In at least one embodiment, the one or more TTs, metadata pages (including VLB pages and top, mid and leaf MD pages), and user data pages can be stored persistently on BE non-volatile storage. In at least one embodiment, the one or more TTs can be persistently stored in a first portion of BE non-volatile storage; the metadata pages (including VLB pages and top, mid and leaf MD pages) can be persistently stored in a second portion of BE non-volatile storage; and the user data pages can be persistently stored in other portions of BE non-volatile storage. Within the MD tier in at least one embodiment, pages of different types or categories can be stored in segregated storage areas. In at least one embodiment, a first category or type of metadata pages can include VLB pages, and a second category or type of metadata pages can include top, mid and leaf MD pages. VLB pages can be stored in a first storage area of the MD tier, where the first storage area can sometimes be referred to herein as a VLB storage area. In at least one embodiment, top, mid and leaf MD pages can be stored in a second storage area of the MD tier, where the second storage area can sometimes be referred to herein as a non-VLB or MD storage area. In at least one embodiment, groups of pages can be persistently stored in large chunks, portions or storage units such as PLBs discussed elsewhere herein. In at least one embodiment, each PLB can be 2 MB in size, and each page can be 4 KB in size such that a PLB can store 512 pages. In at least one embodiment, content can be written to BE non-volatile storage as a single PLB. In at least one embodiment, the size of a single PLB can be the size of a single stripe of storage across multiple storage devices of BE non-volatile storage.
Consistent with other discussion herein in at least one embodiment, the MD log can be flushed or destaged, where the MD log can include records or entries of updates to MD pages. In at least one embodiment, the MD pages can include top, mid and leaf MD pages and VLB pages such as included in the mapping information and hierarchical structure such as discussed above (e.g., in connection with FIGS. 2D, 3, 4, 5, and 6 ). In at least one embodiment, flushing or destaging entries from the MD log can include aggregating multiple updates made to the same metadata page; obtaining an existing persisted copy of the metadata page from a first storage location on BE non-volatile storage; generating an updated metadata page by applying the multiple updates to the existing copy of the metadata page (as read from BE non-volatile storage); and writing out or storing the updated metadata page at a second storage location on BE non-volatile storage. In at least one embodiment where the metadata is managed as an LSS, the foregoing first and second storage locations can be different physical storage locations on BE non-volatile storage.
In at least one embodiment, writing out or destaging the updated metadata page, generated as a result of flushing and applying corresponding updates from the MD log, can include storing the updated metadata page to a persistent buffer or staging area in order to accumulate a sufficient number of updated metadata pages to perform a large sequential write to the BE non-volatile storage. In at least one embodiment, the staging area can generally include multiple regions, where each region can be the size of a single PLB. When a single region of the staging area is full, or otherwise sufficiently full (e.g., within a specified tolerance) in at least one embodiment, the single region of updated MD pages can be written out or persistently stored on BE non-volatile storage (e.g., such as to the MD tier).
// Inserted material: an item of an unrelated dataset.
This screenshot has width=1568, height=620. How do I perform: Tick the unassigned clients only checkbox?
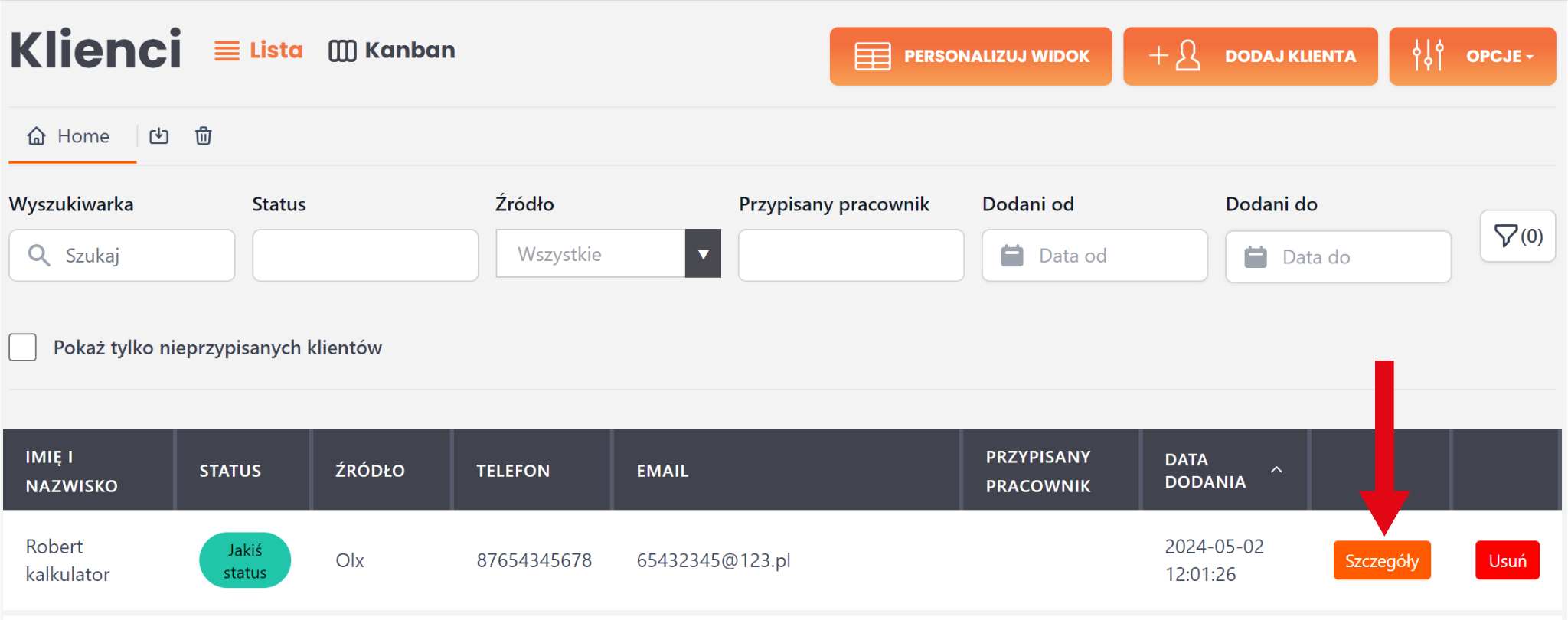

What will now be described are further details regarding the persistent staging area and its use in at least one embodiment in accordance with the techniques of the present disclosure.
Referring to FIG. 12A, shown is an example 1300 illustrating the staging area in at least one embodiment in accordance with the techniques of the present disclosure. The staging area can be used to temporarily hold updated metadata pages generated as a result of applying flushed updates from the MD log to corresponding pages. In this manner in at least one embodiment, the staging area can be used in connection with storing updated metadata pages generated as a result of applying corresponding updates flushed or destaged from the MD log.
FIG. 12A represents one arrangement, layout or configuration of the staging area in at least one embodiment where the storage system or appliance includes two processing nodes that flush or destage updates from the MD log and generate updated MD pages that the respective nodes store in the staging area. The two nodes of the system can be referred to as node A and node B in the following discussion.
In at least one embodiment, the staging area can be a fixed set of persistent or non-volatile storage areas or partitions that supports random writes with a write granularity size of a single metadata page. For example in at least one embodiment, each updated or dirty metadata page written to the staging area can be 4 KB in size such that the staging area can support random 4 KB writes. In at least one embodiment, the persistent non-volatile storage or memory used for the staging area can also be characterized as high-availability protected and/or fault tolerant. In at least one embodiment, both nodes A and B can read content from, and write content to, the staging area. In at least one embodiment, the staging area can be software defined persistent or persisted memory (SDPM).
In the example 1300, the staging area can include 4 partitions 1301, 1302, 1303 and 1304 used to stage and accumulate regions of updated metadata pages. Generally, the number of partitions of the staging area can be based, at least in part, on the number of nodes and the number of types, classifications or categories of metadata allowed to be stored in the staging area. As noted above in at least one embodiment, there can be 2 nodes (A and B) in the storage system. Additionally in at least one embodiment, there can be two types, classifications or categories of metadata that can be written to the staging area: a first type of “VLB” including only VLB pages, and a second type of “MD” including only top, mid and leaf MD pages.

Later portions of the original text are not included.